图4 不同浓度夏枯草对B-CPAP细胞Bax、Bcl-2、Caspase3、ILK及p-ERK/ERK蛋白磷酸化水平的影响

3 讨 论

甲状腺癌在中医学隶属“石瘿”的范畴，病机为五脏瘀血、浊气、痰滞〔10〕。中药夏枯草能够化痰散结、清热解毒，已广泛应用于甲亢、亚急性甲状腺炎及桥本甲状腺炎等〔11,12〕疾病的治疗当中。夏枯草能够通过辨证施治，实现减毒增效，有效抑制甲状腺肿瘤的生长，具有开发成为防治PTC药物的潜力，其作用是多靶点、多层次、多种途径的。Yin等〔13〕使用逆转录定量聚合酶链反应证实夏枯草显著增加高分化甲状腺癌细胞系的Bcl-2和Caspase-3基因表达。蒙雯雯等〔14〕研究小剂量山慈姑与夏枯草联合用药对作用于SW579细胞的增殖抑制作用较单药明显，抗增殖作用由核蛋白类调控基因产物(c-myc)蛋白负向调控。张乐乐〔15〕实验发现卷曲螺旋蛋白CCDC67作为抑癌基因在甲状癌中表达缺失，夏枯草提取物不仅能下调甲状腺癌的CCDC67基因表达，还能够增强细胞的自噬能力。熊燚等〔16,17〕实验观察夏枯草对体外培养的不同病理类型人甲状腺癌细胞的抗增殖作用，筛选得出PTC分型的敏感性明显高于其他三型。本实验结果显示夏枯草物作用于B-CPAP细胞的半数致死量IC50为0.94 mg/ml，以剂量和时间依赖性的方式有效抑制细胞增殖，促使凋亡细胞比率的增加，同时削弱癌症的迁移能力及侵袭表型。

甲状腺乳头状癌作为最常见的病理亚型，BRAF V600E基因突变在亚洲人群的检出率高达56%～82%〔18〕。BRAF基因可诱导苏氨酸/丝氨酸发生磷酸酰基化，赋予MAPK通路强活性，内在的线粒体途径激活引起细胞色素c因子释放，促细胞凋亡的Caspase家族被激活，其中起主要作用的是下游效应子Caspase-3因子表达增强，Bcl-2家族与其衔接紧密共同发挥作用。Bcl-2扼制凋亡进程的具体机制是与Bcl-2同源3结构域蛋白共同作用诱发线粒体信号，而Bax蛋白能够与之相对抗，快速启动凋亡的通路〔19〕。
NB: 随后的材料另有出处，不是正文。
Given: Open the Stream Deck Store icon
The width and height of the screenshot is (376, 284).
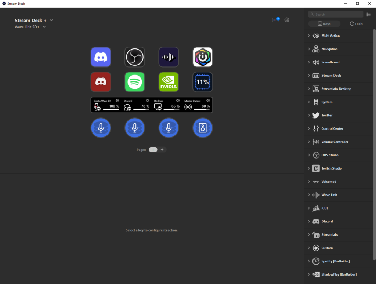Looking at the screenshot, I should coord(275,20).
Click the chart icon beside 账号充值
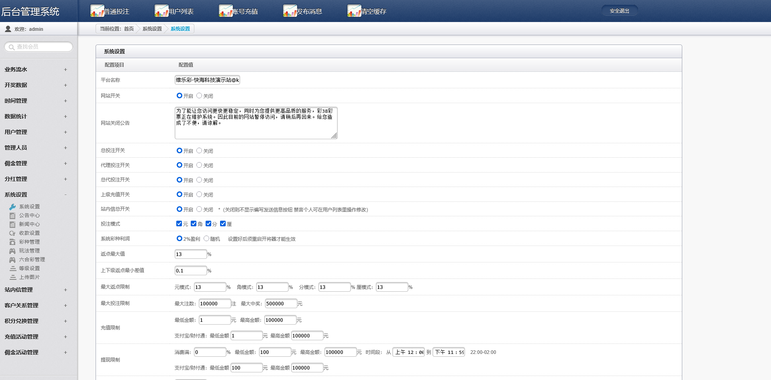Image resolution: width=771 pixels, height=380 pixels. [226, 11]
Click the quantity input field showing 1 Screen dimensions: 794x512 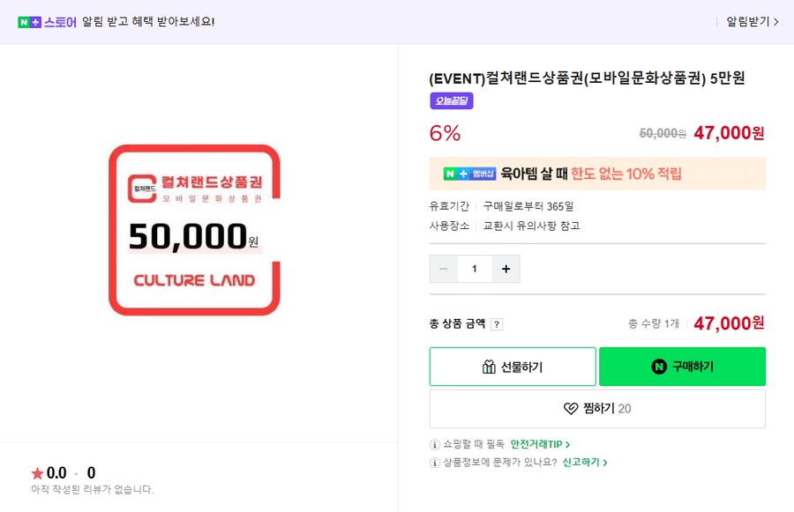(x=474, y=269)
PTC的侵袭进程主要由ILK负责调控，ILK作为上皮细胞外基质黏附的关键组成部分，调节血管内皮配体与表面受体结合，锚定-非依赖性细胞生长增加，介导细胞的黏附功能，在肿瘤转移进程中扮演者重要的角色〔20〕。最适药物浓度范围内夏枯草能够下调B-CPAP细胞ILK蛋白表达，降低MAPK通路相关蛋白p-ERK/ERK的磷酸化水平，因此推测夏枯草能够抑制甲状腺乳头状癌BRAF基因突变诱发的MAPK通路磷酸化水平，与ILK交联并下调其表达，共同削弱癌症的转移侵袭进程。

夏枯草作为新型抗肿瘤中成药，抑制甲状腺乳头状癌恶性生物学行为的效果显著，有望成为该病的潜在治疗手段。在临床手术切除原发癌灶后，可加服夏枯草制剂，实现减毒增效，延缓癌症转移复发，有效改善预后。